Pour le reste, on serait bien en peine de retranscrire ne serait-ce qu’une infime partie des histoires contées par ce livre, d’en mettre à jour la magie. Une seule certitude, Guralnick a atteint le but qu’il s’était fixé en se lançant dans l’écriture de Feel like going home. Dans sa préface à l’édition de 1971, il écrivait :
Au fond, la musique seule compte. Si ce livre vous pousse à en écouter, s’il vous persuade de rendre cet hommage minimum à l’œuvre de chaque artiste, alors il aura servi un dessein authentique. Sinon il ne s’agira que de rhétorique stérile, et tout le monde sait que nous n’en manquons pas.
Mission accomplie3.
1 Well, I told my wife, don’t look for me back home soon When I Get to balling, swinging out with a little old teenager gal I’m gonna have myself a ball I’m a balling man, and I don’t care what you men say.
2 Comme le grandiose Leadbelly, Williams a vu son séjour à l’ombre abrégé parce que sa musique plaisait au directeur.

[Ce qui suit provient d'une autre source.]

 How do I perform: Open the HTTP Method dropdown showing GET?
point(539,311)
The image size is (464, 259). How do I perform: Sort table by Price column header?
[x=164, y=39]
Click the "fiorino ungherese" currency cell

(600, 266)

3 Ma médiathèque peut en témoigner…
4 Précision façon HS : Lémi étant parti vendanger joyeusement, en des contrées champenoises si paumées que les cyber-cafés y sont encore choses inconnues, il ne pourra participer à la conversation passionnante, trépidante et cultivée qui ne manquera pas de naître - éventuellement - sous ce billet.